Bagaimana permintaan reduktan selama pandemi?
Selama pandemi, secara total malah naik. Untungnya, kami sudah membikin beberapa proyeksi, jadi tidak terlalu kaget. Ada beberapa investasi yang memang tertunda, namun kami tetap bisa bekerja dengan baik.
Dengan kenaikan permintaan, bagaimana kesiapan produksi?

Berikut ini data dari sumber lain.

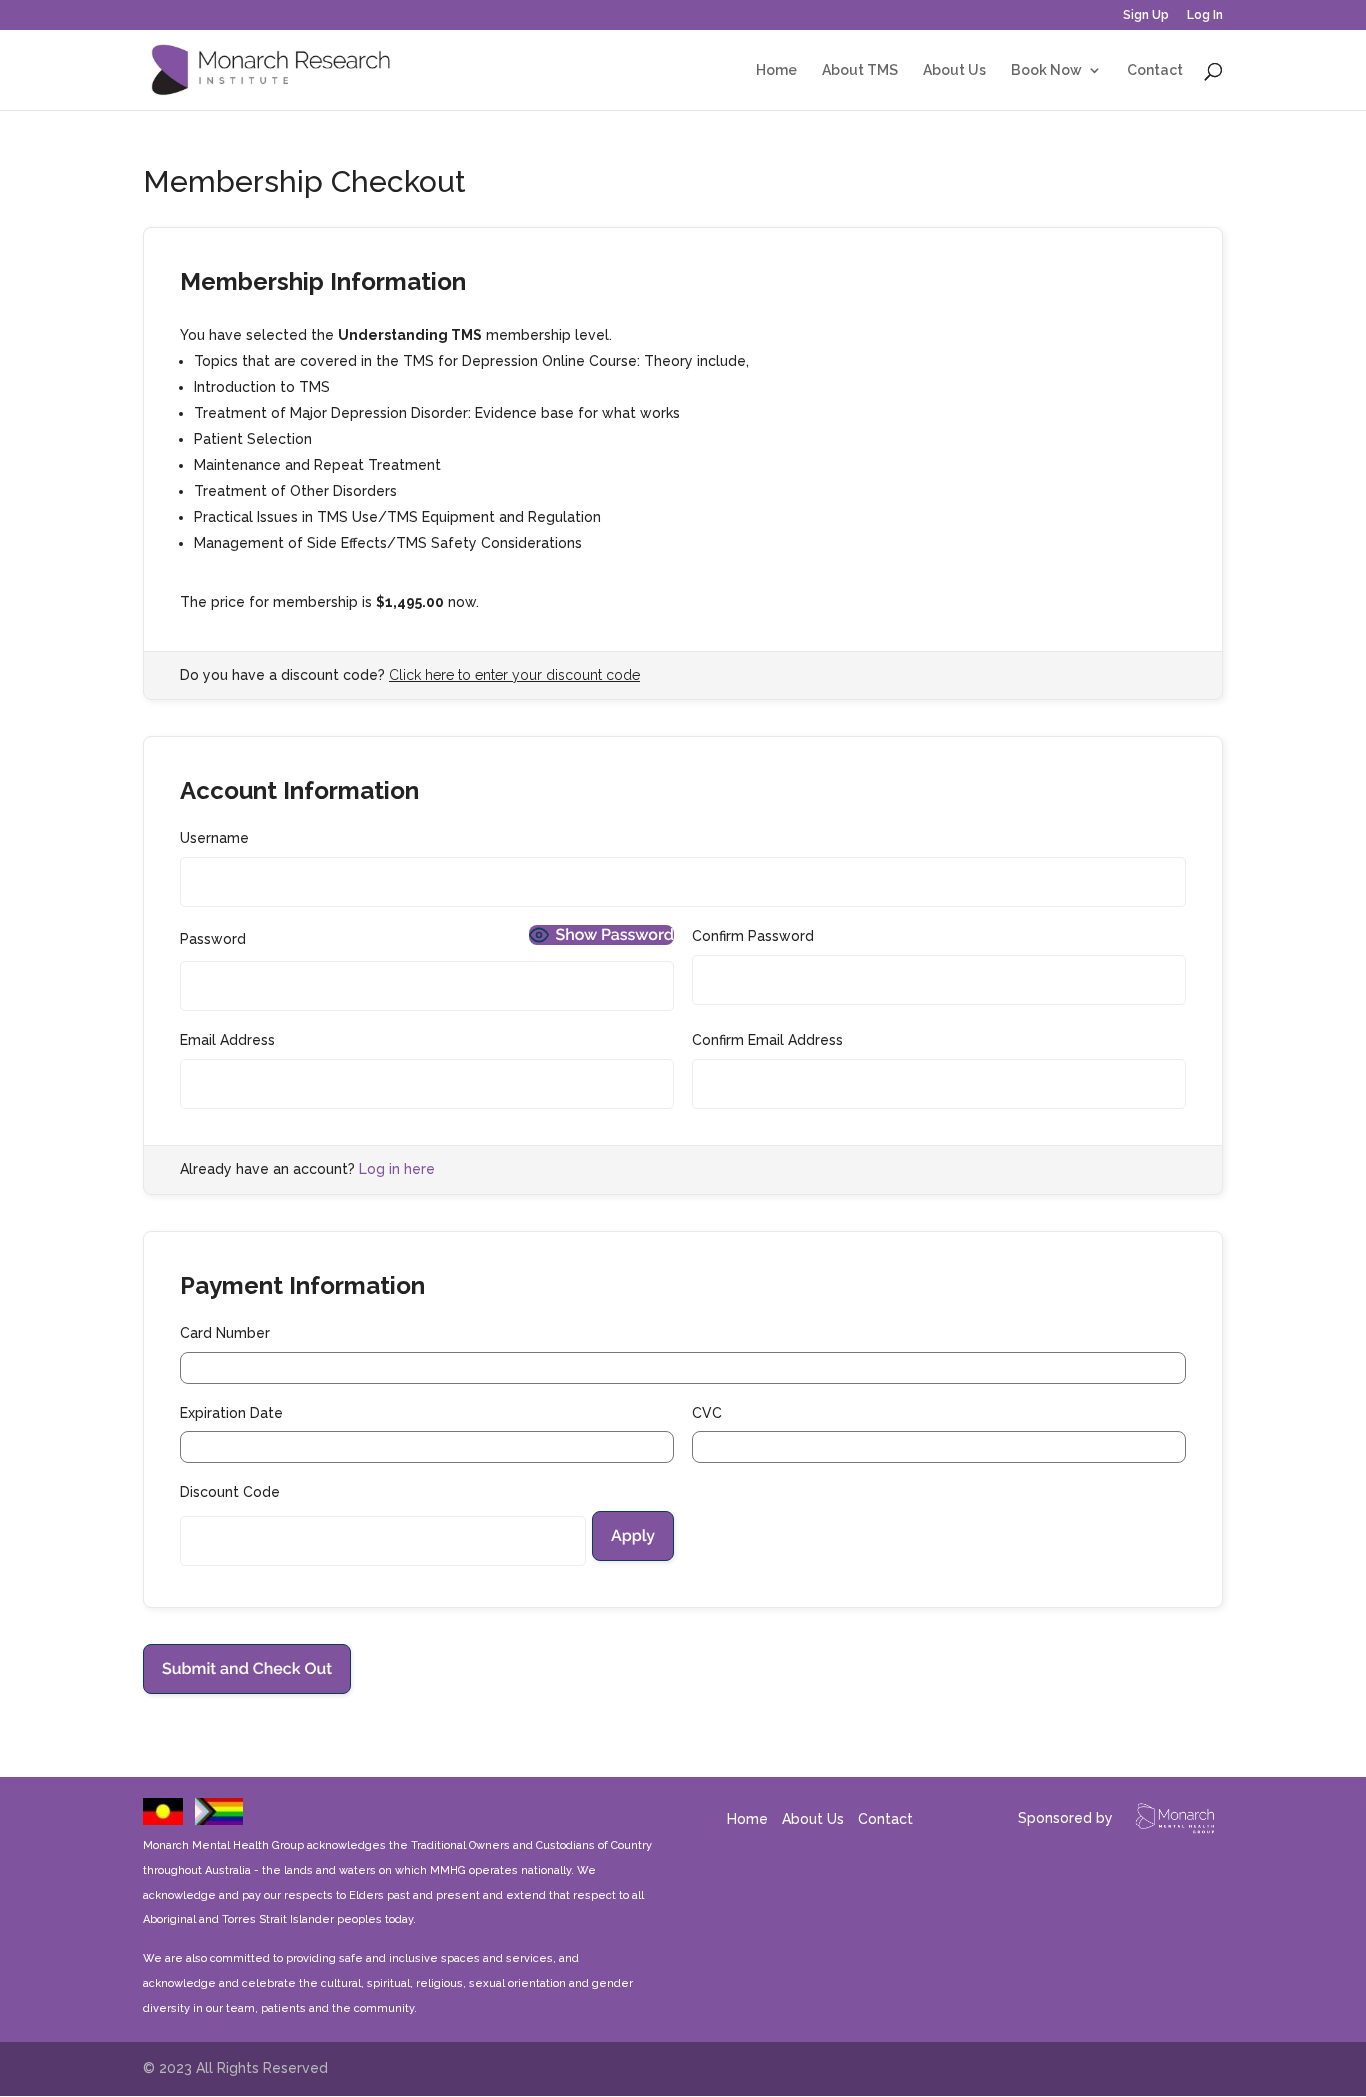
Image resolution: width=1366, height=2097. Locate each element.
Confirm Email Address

Kami sudah menyiapkan dana untuk menaikkan kapasitas produksi sampai 10 kali lipat dari 2018. Kami juga sudah menyiapkan bank tanah. Kalau permintaan naik lagi, lahan tersebut dapat dimanfaatkan.
Bagaimana memenuhi kebutuhan bahan baku?
Rata-rata pestisida yang ada di pasaran based on toxic. Sedangkan Indonesia kaya akan biodiversitas. Contohnya di Banyuwangi, yang merupakan kabupaten dengan garis pantai terpanjang di Jawa Timur. Ada gunung dan dua hutan lindung di sana.
Peneliti luar negeri keluar-masuk Banyuwangi untuk mengeksplorasi bahan-bahan di sana karena biodiversitasnya sangat melimpah. Dari situ, kami mencari bahan yang sesuai. Kami berinovasi menggunakan sumber daya lokal dan tidak bergantung pada impor. Kami berhati-hati memilihnya agar berkelanjutan dan tidak merusak lingkungan.
***
CEO Pandawa Agri Indonesia, Kukuh Roxa. Dok Pribadi
Kisah Tiga Sekawan
Kukuh merupakan lulusan Agronomy and Crop Science (Ilmu Tanaman) Institut Pertanian Bogor pada 2011. Setelah lulus, dia bekerja di laboratorium Ecotoxycology and Waste Management, Agronomy and Horticulture Department, IPB. Pada 2014, bersama dua teman kuliahnya, Sigit Pramono dan Wahyudi, Kukuh mendirikan PT Pandawa Agri Indonesia. Memanfaatkan alam Indonesia sebagai sumber bahan baku reduktan, Kukuh berharap produk Pandawa mampu mengatasi masalah akibat pembasmi hama, tak hanya di dalam negeri tapi juga di seluruh dunia.